In: Economics
Why do drugs costs so much? Can we get prices down? how?
The simple explanation for excessive drug prices is monopoly pricing.
Link innovation-friendly policies to price concessions.
The process of drug development is uncertain and expensive, but
there are many ways to reduce both the risk of failure and the cost
of innovation that don’t require allowing drug companies to charge
exorbitant prices. In 1981, for example, Congress created tax
credits to offset research costs, and in 2000, Medicare began
covering medical expenses for patients in clinical trials. More
recently, regulations have been introduced to speed drugs through
the FDA’s review process, which can save companies hundreds of
millions of dollars. These innovation-friendly policies have never
been linked to explicit price concessions from drug companies, but
in the future, they should be.
Revamp how long and how thoroughly new drugs enjoy monopoly
protection.
New drugs enjoy two types of monopoly protection: one through
patents, the other through market exclusivity granted by the FDA.
The FDA generally gives companies five to 12 years of exclusive
rights to sell a new drug after approval, but patent protections
can last decades because manufacturers often patent not just the
original molecule but also minor changes to the drug like its
coating or how it can be given. Enbrel, which is used to treat
inflammatory conditions like rheumatoid arthritis, was developed in
the 1990s, but it’s thicket of patents runs more than 100 deep and
doesn’t run out until 2029. Meanwhile, the drug costs nearly
$70,000 a year.
Reducing the number and types of patents available to drug manufacturers would limit how long patients and taxpayers are exposed to those price tags. Absent action that limits the duration of drug monopolies, money that should be encouraging the development of new drugs will continue to flow to companies that are best at blocking competitors to older drugs.

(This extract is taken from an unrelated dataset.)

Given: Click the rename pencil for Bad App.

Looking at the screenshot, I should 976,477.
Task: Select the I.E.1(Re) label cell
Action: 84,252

In addition to guaranteed monopolies, policymakers often hamstring insurers from using their market muscle to obtain price concessions. For example, not only is Medicare prohibited from negotiating drug prices, it is also required to cover every FDA-approved drug across six “protected” classes — regardless of how effective a drug is. Allowing Medicare and other payers to exclude some drugs from their formularies would improve their bargaining leverage and could lower prices. Both the Obama and Trump administrations considered this approach, but their efforts eventually stalled.
Remove obstacles to competition from generics.

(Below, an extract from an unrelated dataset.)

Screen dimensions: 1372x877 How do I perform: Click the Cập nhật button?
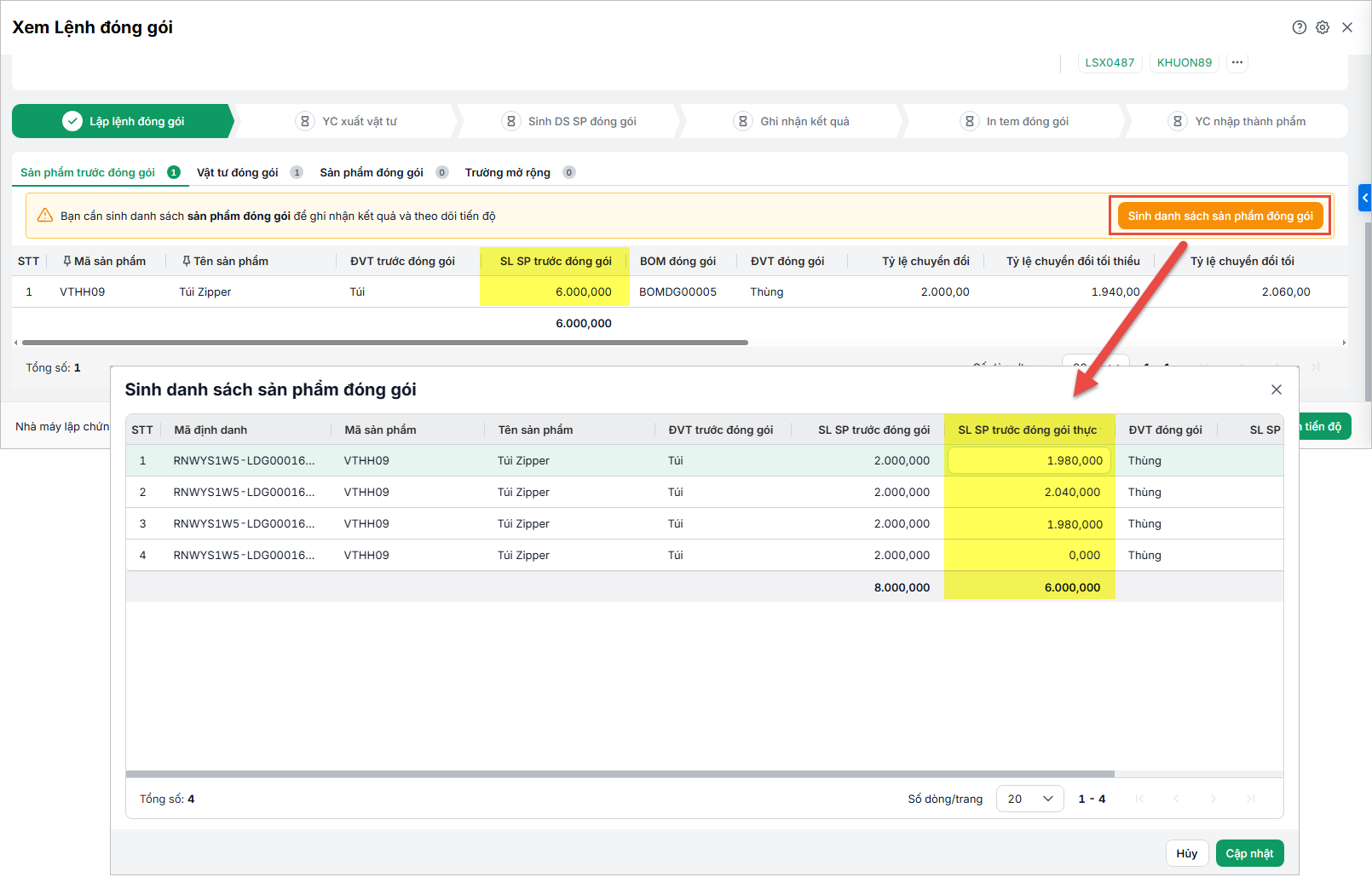pyautogui.click(x=1249, y=853)
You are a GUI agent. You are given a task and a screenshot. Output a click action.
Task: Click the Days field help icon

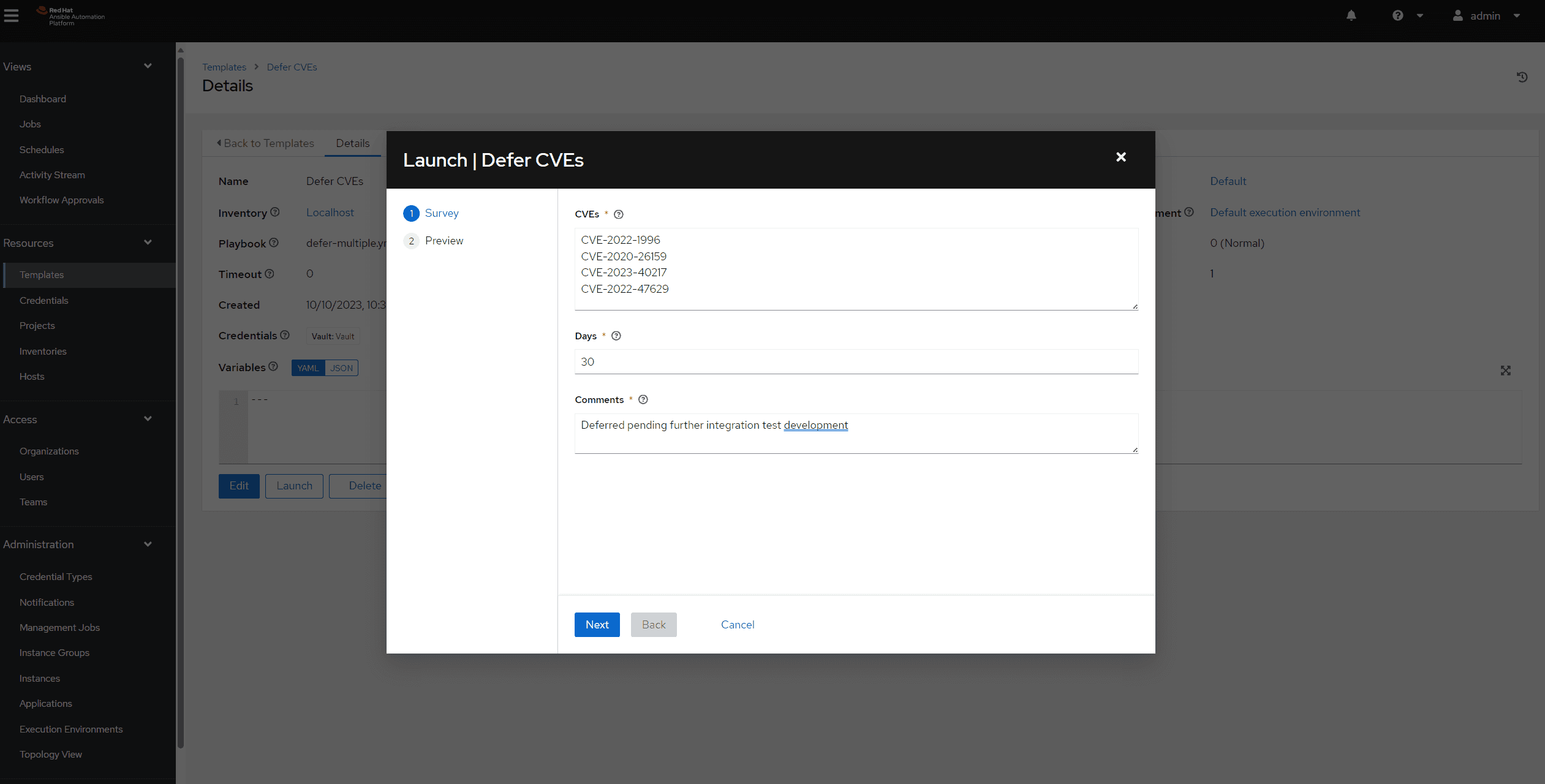coord(616,336)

Competition is a sacred American ideal — and a central mechanism
through which drug prices ultimately fall — but policymakers have
been slow to remove the barriers generic drugs face when trying to
enter the market. Most people are familiar with “pay-for-delay”
tactics through which companies pay would-be competitors not to
bring generics to market, but they also use other tricks to smother
competition before it begins. By citing safety concerns, for
example, some companies refuse to provide the samples that generic
manufacturers need to prove that their products are equivalent to
branded drugs. The CREATES Act, which was signed into law in
December, could put an end to some of these shenanigans, but other
competitive challenges remain.
Some pharmaceutical companies use a technique known as “evergreening” or “product hopping” to extend monopoly prices and prevent the use of generic drugs. A company product hops when shortly before the expiration of monopoly protection, it introduces minor changes to a branded drug — tablet to film administration, for example, or twice-daily to once-a-day dosing — and removes the original product from the market, thereby delaying generic drug approvals and substitutions. The Federal Trade Commission could more aggressively enforce antitrust laws against such tactics, and the FDA should not grant cosmetically different products market exclusivity immediately before branded products are set to lose monopoly protection. In some drug classes like biologic drugs, where competitors are simply hard to make, lawmakers may ultimately have to regulate prices if they can’t make the market work.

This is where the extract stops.